Hi Steve,
A quick reply for the moment. We use what sounds like a similar environment to
you. We have a number of Dell servers (PE1550,1650,2450,2550, and 2650's)
running Linux. And we also own a NetApp F820 filer, and are planning the
purchase of an F825 to keep it company. We mount a lot of stuff over NFS from
the Linux server to the filer. This includes home grown code, using things
like mod_perl. And it also includes some pretty heavy database type stuff -
some PostgreSQL databases and a big Notes Domino db, and Verity K2 collections.
Plus we plan to put mount some Oracle databases this way within a month or so.
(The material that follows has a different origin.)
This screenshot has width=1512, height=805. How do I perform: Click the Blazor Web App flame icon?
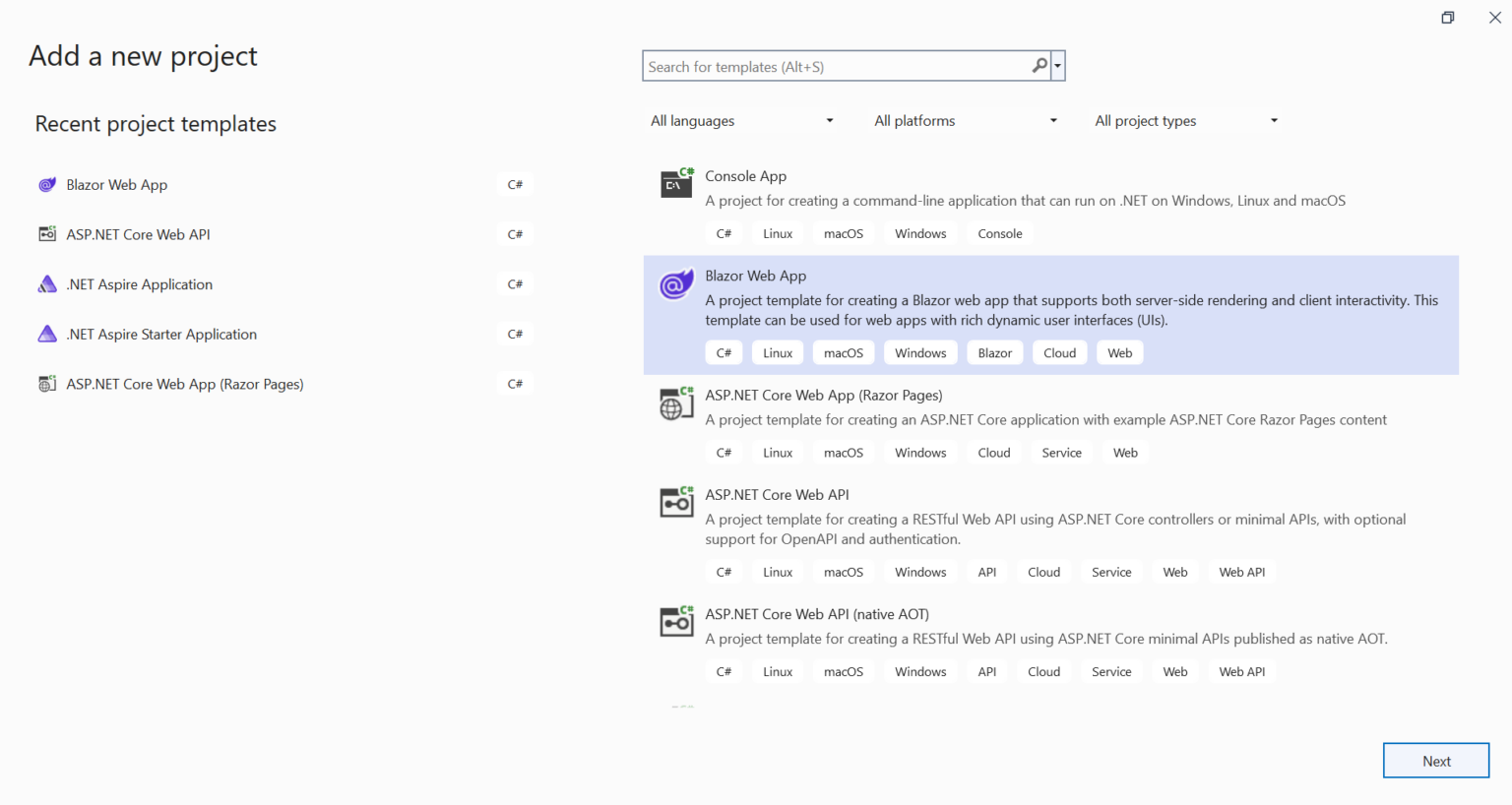click(676, 284)
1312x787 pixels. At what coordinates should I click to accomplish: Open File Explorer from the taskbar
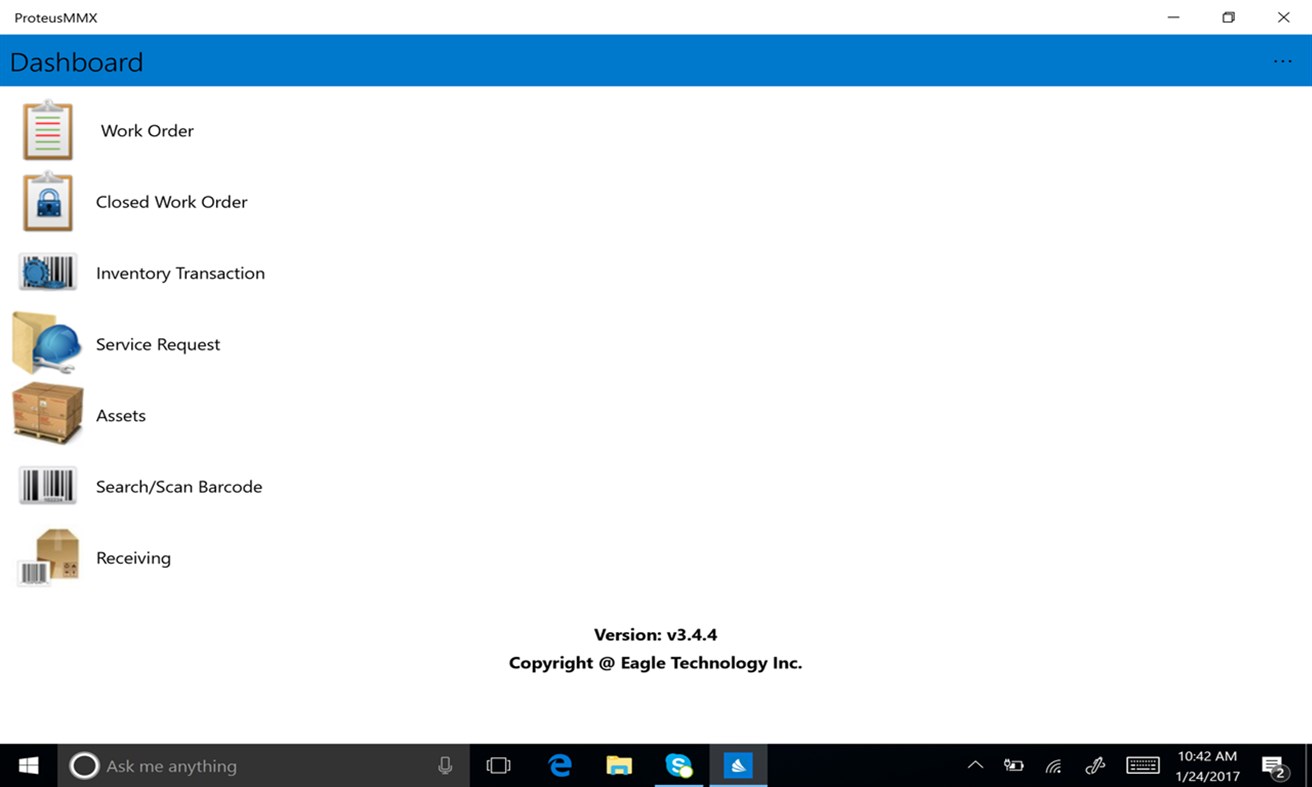pos(618,765)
Generally this works very well for us. We have a mix of kernels talking to the
filer, and no problems like you are describing. We only run stock RH kernels
(including AS kernels).
My biggest tip is to check out the following, if you haven't already. It's
pretty thorough and has a lot of good info in it. Written by a NetApp
engineer: Using the Linux® NFS Client with Network Appliance Filers
http://www.netapp.com/tech_library/3183.html
Some of what we've found:
- Our default standard mount options are:
proto=udp,hard,bg,intr,wsize=8192,rsize=8192
- For Oracle we'll try the recommended tcp protocol, and probably test 16k
windows
- Early kernels seem to work best with network stack socket buffer tuning in
/etc/sysctl.conf
- We've tried to ensure heavy traffic servers run newer kernels - 2.4.18-17 or
later
- We've got the filer (twice) and major servers on Gb ethernet, which improved
things a lot over 100Mb
I think that the IP fragmentation issue can be partly resolved via newer
kernels and/or bigger socket buffers via sysctl.conf. At one point, as well as
the NetApp suggestions I played with:
net.ipv4.tcp_rmem = 8192 262143 8388608
net.ipv4.tcp_wmem = 4096 262143 8388608
Though later testing didn't seem to require this. Use at your own risk. May
be worth checking nfsstat -r to see if you are getting a lot of rpc retransmits.
Hope this helps!
Yours,
Ed
>I've actually been dealing with a couple different NFS-related issues,
>on desktops and servers, on RedHat 7.2, 7.3, and 8.0. We have a fleet
>(~ 22) of PE2650s in the back room (for batch job processing), and
>several Precision 530ns for desktops. I would imagine other people may
>not see the same severity of problems I'm seeing because our environment
>is heavily NFS-driven, i.e. I run Oracle on Linux over NFS, /usr/local,
>our project directories, and just about everything is NFS mounted. We
>use numerous Network Appliance NFS filers to serve data.
>
>On heavily loaded (NFS traffic) RH 7.3 systems (2.4.18-4), the NFS
>performance is spotty and erratic. I see tons of "kernel: nfs: server
>xxx not responding, still trying" errors in /var/log/messages, followed
>by variable amounts of time (usu. 1-60secs), then "server xxx OK". At
>its worst my Oracle server stalled for 1.5 hours in the middle of a
>long-running report. While this is slowing things down, at least
>nothing is dying because of it :-), as NFS does pick up eventually and
>things continue.
>
>NetApp has a bug on file similar to this issue, claiming the bug is
>actually in the Linux IP fragmentation code, and that switching to tcp
>mounts will help. And so at first using tcp mounts seemed to help,
>because the barrage of "server not reponding" messages went away, but
>sadly they were replaced by random hangings, accompanied by "kernel:
>lockd: server xx.xx.xx.xx not responding, still trying" messages.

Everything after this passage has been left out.